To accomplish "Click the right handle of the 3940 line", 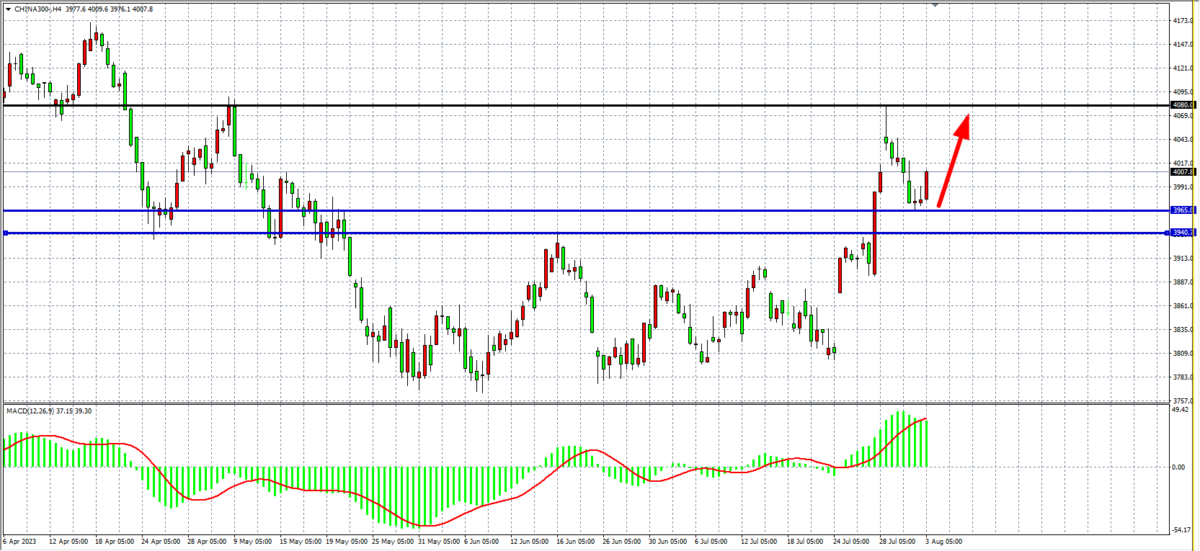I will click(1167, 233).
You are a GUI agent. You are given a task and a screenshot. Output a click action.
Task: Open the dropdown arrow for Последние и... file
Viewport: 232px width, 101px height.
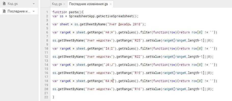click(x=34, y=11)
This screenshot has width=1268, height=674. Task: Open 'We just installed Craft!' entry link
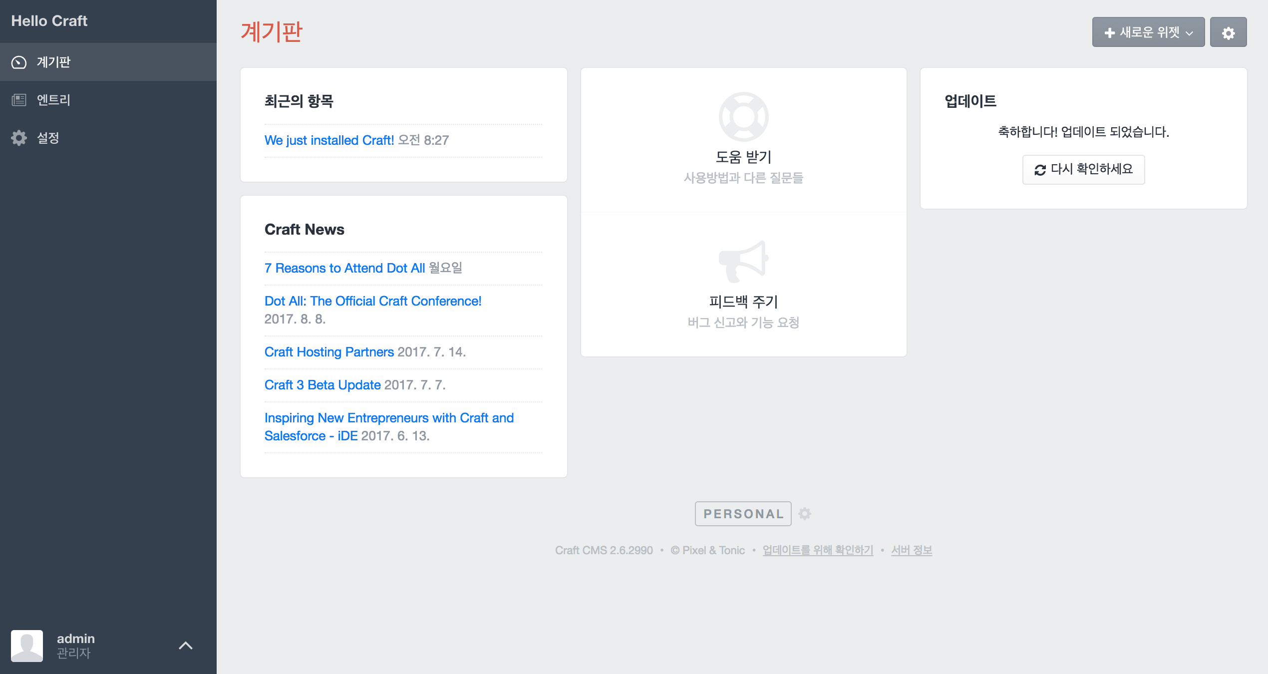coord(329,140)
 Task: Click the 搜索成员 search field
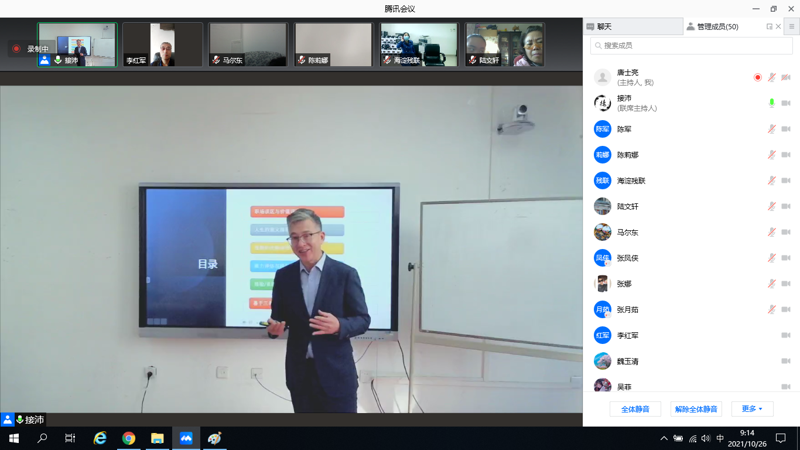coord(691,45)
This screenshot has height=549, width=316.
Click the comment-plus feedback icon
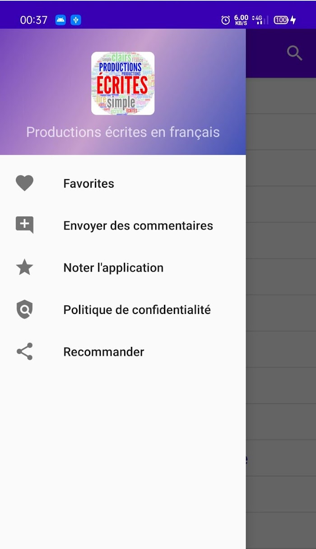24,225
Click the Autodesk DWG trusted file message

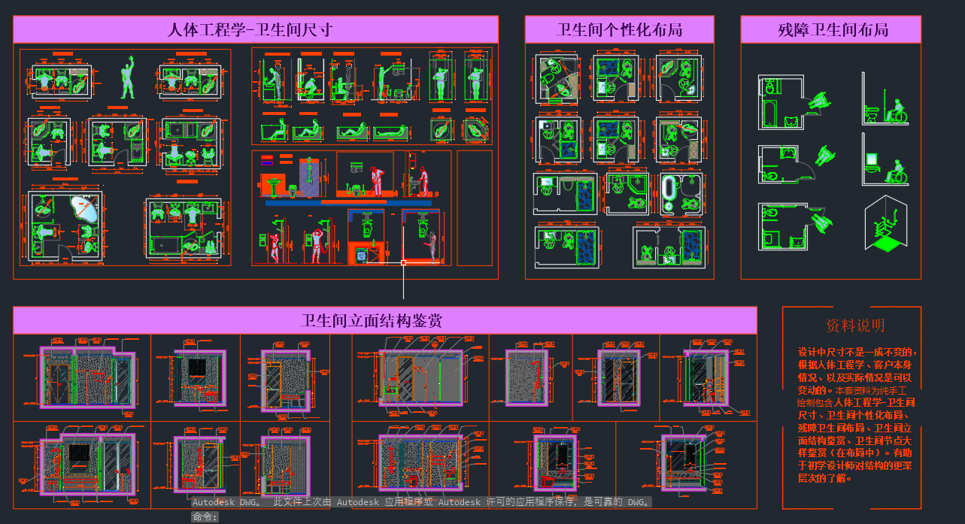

============================================================

**Goal**:
Please print the rows exactly as they appear, from the line containing "This screenshot has height=549, width=316." through the end of the rows, leaving out the pictures.

**Answer below**:
This screenshot has height=549, width=316.
Click the comment-plus feedback icon
24,225
Click the Autodesk DWG trusted file message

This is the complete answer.